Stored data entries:
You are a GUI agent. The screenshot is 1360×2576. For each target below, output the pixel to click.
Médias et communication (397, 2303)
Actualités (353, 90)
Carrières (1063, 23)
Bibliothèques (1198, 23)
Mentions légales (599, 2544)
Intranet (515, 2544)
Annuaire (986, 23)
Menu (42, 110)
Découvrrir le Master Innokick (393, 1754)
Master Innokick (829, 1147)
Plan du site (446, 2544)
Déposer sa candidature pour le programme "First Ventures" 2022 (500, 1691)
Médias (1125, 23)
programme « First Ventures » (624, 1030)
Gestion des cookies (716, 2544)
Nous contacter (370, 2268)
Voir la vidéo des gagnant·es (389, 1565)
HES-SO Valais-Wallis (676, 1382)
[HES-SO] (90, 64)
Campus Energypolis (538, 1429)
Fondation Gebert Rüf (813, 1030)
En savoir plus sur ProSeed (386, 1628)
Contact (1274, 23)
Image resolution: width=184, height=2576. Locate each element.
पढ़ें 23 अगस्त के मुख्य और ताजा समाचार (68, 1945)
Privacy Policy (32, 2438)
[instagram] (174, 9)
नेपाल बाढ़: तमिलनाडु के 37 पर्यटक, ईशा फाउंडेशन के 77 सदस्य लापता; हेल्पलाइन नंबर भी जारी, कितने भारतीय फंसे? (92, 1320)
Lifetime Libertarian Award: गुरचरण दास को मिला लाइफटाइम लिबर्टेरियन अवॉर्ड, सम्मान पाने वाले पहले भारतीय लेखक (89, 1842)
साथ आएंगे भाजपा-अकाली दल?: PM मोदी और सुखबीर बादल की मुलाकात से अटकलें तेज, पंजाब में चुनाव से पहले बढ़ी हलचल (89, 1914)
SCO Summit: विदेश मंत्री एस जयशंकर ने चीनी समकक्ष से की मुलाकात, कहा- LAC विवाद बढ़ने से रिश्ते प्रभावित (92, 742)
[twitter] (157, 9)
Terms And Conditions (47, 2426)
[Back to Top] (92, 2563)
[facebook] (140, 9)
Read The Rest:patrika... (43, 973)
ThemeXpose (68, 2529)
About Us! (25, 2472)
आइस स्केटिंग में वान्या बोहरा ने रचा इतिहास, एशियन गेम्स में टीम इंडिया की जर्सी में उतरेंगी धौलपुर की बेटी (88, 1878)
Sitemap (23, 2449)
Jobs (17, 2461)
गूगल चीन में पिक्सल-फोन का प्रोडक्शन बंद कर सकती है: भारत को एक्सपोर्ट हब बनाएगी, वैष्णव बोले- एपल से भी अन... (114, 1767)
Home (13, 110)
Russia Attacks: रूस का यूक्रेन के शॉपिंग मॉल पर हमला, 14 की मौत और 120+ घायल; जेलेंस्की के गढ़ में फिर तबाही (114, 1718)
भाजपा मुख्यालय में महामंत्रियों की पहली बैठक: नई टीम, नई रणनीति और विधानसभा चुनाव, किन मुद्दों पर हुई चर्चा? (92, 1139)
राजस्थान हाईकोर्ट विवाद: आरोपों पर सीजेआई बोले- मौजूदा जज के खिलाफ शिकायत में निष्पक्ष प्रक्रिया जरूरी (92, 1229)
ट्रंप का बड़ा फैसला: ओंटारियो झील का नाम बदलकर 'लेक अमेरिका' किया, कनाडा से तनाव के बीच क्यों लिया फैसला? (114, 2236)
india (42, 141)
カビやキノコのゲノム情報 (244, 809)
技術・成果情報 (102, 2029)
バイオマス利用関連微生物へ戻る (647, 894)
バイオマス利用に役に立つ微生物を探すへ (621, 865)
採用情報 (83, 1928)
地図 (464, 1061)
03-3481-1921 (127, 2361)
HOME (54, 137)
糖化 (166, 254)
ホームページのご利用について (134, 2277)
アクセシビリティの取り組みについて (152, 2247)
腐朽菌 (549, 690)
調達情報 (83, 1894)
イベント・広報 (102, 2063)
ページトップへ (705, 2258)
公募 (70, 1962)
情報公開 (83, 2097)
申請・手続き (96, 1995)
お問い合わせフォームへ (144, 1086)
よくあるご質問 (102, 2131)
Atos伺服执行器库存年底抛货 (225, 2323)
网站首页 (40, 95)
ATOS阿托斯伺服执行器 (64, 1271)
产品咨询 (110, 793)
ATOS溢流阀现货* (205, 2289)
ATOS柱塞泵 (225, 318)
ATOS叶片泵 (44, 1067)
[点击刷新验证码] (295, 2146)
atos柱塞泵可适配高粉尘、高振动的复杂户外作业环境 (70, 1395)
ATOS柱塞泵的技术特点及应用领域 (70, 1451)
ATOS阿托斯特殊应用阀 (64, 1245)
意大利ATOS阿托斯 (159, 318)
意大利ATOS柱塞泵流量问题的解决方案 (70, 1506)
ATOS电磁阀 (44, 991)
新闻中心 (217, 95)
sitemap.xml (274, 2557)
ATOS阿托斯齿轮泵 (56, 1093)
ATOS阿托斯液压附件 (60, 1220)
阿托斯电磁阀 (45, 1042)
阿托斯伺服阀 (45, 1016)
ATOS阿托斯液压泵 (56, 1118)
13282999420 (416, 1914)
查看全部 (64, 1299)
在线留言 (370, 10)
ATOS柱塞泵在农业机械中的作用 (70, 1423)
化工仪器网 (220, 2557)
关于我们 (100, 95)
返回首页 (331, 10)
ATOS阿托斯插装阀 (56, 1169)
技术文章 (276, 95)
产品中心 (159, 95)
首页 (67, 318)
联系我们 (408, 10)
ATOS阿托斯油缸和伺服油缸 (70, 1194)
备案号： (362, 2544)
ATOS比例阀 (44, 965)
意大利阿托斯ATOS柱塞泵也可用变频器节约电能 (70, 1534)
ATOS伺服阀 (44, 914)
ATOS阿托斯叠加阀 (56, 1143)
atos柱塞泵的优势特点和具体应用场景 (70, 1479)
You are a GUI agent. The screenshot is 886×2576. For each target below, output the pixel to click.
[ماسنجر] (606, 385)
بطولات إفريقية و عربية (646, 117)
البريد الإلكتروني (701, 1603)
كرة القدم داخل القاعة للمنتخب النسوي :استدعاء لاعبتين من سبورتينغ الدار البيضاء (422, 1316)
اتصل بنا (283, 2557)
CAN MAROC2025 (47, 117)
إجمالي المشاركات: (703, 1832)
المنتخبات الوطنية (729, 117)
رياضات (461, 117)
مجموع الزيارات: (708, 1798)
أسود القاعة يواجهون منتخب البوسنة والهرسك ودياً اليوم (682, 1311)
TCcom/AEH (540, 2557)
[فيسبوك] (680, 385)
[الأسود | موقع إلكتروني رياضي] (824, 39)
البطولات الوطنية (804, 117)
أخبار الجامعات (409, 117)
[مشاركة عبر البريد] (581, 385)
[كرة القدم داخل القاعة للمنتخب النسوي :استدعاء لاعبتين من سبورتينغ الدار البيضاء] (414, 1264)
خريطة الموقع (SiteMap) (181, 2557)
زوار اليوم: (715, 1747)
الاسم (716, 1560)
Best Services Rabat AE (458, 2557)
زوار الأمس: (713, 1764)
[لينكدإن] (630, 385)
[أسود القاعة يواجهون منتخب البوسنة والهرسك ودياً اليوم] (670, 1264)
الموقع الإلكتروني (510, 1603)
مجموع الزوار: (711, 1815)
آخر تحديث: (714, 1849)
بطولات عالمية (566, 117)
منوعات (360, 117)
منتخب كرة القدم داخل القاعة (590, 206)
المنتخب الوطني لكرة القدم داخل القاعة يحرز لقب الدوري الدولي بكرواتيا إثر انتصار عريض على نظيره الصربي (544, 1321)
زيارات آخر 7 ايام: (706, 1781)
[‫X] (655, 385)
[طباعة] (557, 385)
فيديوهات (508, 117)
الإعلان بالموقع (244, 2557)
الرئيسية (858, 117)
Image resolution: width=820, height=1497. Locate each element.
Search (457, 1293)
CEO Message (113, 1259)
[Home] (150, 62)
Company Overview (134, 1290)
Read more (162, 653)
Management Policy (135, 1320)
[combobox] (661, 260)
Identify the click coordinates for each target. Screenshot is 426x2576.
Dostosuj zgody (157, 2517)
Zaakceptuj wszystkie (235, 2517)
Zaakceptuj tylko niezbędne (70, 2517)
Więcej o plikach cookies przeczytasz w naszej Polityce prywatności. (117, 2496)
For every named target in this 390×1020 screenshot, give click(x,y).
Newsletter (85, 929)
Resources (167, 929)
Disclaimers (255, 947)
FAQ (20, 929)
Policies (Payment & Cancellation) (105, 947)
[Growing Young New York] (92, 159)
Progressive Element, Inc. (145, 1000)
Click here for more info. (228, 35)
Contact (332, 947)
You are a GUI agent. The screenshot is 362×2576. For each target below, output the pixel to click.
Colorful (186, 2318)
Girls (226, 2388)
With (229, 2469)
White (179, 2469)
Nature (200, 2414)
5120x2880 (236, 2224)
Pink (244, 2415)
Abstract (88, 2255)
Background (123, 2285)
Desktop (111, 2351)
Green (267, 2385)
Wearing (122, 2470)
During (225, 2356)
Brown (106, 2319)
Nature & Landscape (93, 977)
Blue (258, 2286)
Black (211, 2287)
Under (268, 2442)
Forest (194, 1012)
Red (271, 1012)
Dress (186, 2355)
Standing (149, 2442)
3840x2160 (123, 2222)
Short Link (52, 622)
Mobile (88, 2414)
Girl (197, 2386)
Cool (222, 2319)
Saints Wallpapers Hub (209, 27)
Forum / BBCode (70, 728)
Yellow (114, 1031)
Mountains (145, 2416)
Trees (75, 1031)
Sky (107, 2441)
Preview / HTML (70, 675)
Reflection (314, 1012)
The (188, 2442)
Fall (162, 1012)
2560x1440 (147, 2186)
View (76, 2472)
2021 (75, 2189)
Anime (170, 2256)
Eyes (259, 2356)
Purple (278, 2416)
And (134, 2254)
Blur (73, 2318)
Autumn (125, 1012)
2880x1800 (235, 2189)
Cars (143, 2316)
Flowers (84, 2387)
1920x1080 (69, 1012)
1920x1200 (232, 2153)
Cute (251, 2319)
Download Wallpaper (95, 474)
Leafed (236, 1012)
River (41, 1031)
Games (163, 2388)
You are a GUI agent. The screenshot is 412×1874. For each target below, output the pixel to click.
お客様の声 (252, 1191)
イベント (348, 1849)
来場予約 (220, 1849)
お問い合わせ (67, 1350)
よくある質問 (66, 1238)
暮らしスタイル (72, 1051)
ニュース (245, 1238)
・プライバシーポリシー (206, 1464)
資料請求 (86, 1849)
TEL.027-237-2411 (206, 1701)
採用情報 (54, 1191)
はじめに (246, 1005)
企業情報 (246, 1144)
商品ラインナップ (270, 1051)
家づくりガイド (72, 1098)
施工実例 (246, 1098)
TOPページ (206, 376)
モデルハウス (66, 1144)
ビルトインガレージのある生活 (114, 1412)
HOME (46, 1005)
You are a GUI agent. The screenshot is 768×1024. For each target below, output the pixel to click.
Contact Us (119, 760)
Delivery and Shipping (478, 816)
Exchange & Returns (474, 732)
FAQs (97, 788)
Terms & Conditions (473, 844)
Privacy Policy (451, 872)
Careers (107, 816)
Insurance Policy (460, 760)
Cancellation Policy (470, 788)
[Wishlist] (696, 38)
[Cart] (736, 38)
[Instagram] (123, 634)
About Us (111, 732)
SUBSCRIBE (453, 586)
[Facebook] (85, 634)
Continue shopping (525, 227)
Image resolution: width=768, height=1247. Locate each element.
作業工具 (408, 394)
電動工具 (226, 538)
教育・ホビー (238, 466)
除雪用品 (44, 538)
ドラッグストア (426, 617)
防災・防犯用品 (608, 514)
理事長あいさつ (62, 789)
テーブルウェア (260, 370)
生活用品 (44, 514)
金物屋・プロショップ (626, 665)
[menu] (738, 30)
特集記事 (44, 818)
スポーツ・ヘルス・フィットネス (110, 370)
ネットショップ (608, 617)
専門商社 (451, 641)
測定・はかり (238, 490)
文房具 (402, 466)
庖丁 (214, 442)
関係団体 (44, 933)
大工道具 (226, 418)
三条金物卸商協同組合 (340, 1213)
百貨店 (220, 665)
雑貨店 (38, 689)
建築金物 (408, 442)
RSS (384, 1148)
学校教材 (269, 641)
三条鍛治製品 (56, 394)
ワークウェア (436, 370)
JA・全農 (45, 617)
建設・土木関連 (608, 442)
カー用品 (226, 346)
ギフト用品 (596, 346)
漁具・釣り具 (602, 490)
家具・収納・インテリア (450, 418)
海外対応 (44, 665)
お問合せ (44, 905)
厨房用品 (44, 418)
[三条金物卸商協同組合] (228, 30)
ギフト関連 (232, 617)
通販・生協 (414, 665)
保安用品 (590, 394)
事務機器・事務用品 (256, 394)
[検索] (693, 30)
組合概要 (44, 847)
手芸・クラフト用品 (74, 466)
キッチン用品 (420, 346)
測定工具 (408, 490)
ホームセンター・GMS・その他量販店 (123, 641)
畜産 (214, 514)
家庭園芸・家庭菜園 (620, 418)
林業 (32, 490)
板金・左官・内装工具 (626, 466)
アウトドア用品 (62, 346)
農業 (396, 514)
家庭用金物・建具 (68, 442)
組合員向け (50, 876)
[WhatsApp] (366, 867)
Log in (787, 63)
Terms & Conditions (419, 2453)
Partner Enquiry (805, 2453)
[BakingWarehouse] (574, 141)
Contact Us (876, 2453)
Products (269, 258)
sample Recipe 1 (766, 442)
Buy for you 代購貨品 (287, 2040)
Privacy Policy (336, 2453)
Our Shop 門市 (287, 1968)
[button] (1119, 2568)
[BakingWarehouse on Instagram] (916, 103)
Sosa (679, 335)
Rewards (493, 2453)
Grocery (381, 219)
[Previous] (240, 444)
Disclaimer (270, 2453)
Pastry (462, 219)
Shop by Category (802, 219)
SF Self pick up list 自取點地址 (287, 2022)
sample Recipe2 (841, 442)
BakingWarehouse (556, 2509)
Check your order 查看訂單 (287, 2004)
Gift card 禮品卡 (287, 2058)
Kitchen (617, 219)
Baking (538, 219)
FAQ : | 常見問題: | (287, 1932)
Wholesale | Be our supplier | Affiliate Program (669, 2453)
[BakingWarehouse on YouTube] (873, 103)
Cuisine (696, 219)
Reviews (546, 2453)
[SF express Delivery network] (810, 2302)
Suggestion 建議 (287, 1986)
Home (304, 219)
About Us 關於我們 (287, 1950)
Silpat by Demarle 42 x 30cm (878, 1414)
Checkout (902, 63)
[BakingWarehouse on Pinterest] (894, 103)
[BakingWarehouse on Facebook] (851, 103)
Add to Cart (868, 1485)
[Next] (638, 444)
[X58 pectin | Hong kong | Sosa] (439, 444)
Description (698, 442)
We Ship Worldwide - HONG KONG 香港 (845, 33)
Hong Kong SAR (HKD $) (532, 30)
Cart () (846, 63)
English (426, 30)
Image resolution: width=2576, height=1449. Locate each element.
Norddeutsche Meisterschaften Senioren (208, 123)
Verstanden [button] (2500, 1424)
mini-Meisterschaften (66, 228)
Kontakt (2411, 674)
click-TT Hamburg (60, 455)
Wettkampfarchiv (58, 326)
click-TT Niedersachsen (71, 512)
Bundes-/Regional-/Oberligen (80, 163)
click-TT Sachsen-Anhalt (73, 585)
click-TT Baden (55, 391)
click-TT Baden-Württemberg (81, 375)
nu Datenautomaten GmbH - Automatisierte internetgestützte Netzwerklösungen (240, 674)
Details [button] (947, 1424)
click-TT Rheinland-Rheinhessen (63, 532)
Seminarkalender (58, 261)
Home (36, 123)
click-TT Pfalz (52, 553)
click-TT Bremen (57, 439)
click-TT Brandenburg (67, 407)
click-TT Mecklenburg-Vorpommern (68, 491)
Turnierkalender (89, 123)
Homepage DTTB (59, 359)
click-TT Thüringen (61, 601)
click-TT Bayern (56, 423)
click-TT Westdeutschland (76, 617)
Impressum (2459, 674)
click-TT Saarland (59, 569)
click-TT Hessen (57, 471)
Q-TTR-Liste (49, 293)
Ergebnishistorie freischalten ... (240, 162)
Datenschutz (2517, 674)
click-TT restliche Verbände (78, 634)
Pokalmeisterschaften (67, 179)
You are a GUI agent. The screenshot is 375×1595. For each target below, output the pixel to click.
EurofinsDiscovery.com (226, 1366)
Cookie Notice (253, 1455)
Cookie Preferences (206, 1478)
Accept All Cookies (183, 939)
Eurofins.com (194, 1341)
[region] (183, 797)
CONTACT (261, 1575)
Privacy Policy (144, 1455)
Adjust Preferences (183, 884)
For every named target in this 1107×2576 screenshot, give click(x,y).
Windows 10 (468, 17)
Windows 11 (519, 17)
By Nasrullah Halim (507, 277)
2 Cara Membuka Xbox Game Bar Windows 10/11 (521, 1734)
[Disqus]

**Problem**
Copy range, inclusive: the line holding "atos柱塞泵可适配高粉尘、高振动的复杂户外作业环境 (70, 1395)" to the line holding "الإعلان بالموقع (244, 2557)". Reproduce exactly those lines of the records above and no others.

**Task solution**
atos柱塞泵可适配高粉尘、高振动的复杂户外作业环境 (70, 1395)
ATOS柱塞泵的技术特点及应用领域 (70, 1451)
ATOS阿托斯特殊应用阀 (64, 1245)
意大利ATOS阿托斯 (159, 318)
意大利ATOS柱塞泵流量问题的解决方案 (70, 1506)
ATOS电磁阀 (44, 991)
新闻中心 (217, 95)
sitemap.xml (274, 2557)
ATOS阿托斯齿轮泵 (56, 1093)
ATOS阿托斯液压附件 (60, 1220)
阿托斯电磁阀 (45, 1042)
阿托斯伺服阀 (45, 1016)
ATOS阿托斯液压泵 (56, 1118)
13282999420 (416, 1914)
查看全部 (64, 1299)
在线留言 (370, 10)
ATOS柱塞泵在农业机械中的作用 (70, 1423)
化工仪器网 (220, 2557)
关于我们 (100, 95)
返回首页 (331, 10)
ATOS阿托斯插装阀 (56, 1169)
技术文章 (276, 95)
产品中心 (159, 95)
首页 (67, 318)
联系我们 (408, 10)
ATOS阿托斯油缸和伺服油缸 (70, 1194)
备案号： (362, 2544)
ATOS比例阀 (44, 965)
意大利阿托斯ATOS柱塞泵也可用变频器节约电能 (70, 1534)
ATOS伺服阀 (44, 914)
ATOS阿托斯叠加阀 (56, 1143)
atos柱塞泵的优势特点和具体应用场景 (70, 1479)
You are a GUI agent. The screenshot is 886×2576. For each target below, output the pixel to click.
[ماسنجر] (606, 385)
بطولات إفريقية و عربية (646, 117)
البريد الإلكتروني (701, 1603)
كرة القدم داخل القاعة للمنتخب النسوي :استدعاء لاعبتين من سبورتينغ الدار البيضاء (422, 1316)
اتصل بنا (283, 2557)
CAN MAROC2025 (47, 117)
إجمالي المشاركات: (703, 1832)
المنتخبات الوطنية (729, 117)
رياضات (461, 117)
مجموع الزيارات: (708, 1798)
أسود القاعة يواجهون منتخب البوسنة والهرسك ودياً اليوم (682, 1311)
TCcom/AEH (540, 2557)
[فيسبوك] (680, 385)
[الأسود | موقع إلكتروني رياضي] (824, 39)
البطولات الوطنية (804, 117)
أخبار الجامعات (409, 117)
[مشاركة عبر البريد] (581, 385)
[كرة القدم داخل القاعة للمنتخب النسوي :استدعاء لاعبتين من سبورتينغ الدار البيضاء] (414, 1264)
خريطة الموقع (SiteMap) (181, 2557)
زوار اليوم: (715, 1747)
الاسم (716, 1560)
Best Services Rabat AE (458, 2557)
زوار الأمس: (713, 1764)
[لينكدإن] (630, 385)
[أسود القاعة يواجهون منتخب البوسنة والهرسك ودياً اليوم] (670, 1264)
الموقع الإلكتروني (510, 1603)
مجموع الزوار: (711, 1815)
آخر تحديث: (714, 1849)
بطولات عالمية (566, 117)
منوعات (360, 117)
منتخب كرة القدم داخل القاعة (590, 206)
المنتخب الوطني لكرة القدم داخل القاعة يحرز لقب الدوري الدولي بكرواتيا إثر انتصار عريض على نظيره الصربي (544, 1321)
زيارات آخر 7 ايام: (706, 1781)
[‫X] (655, 385)
[طباعة] (557, 385)
فيديوهات (508, 117)
الإعلان بالموقع (244, 2557)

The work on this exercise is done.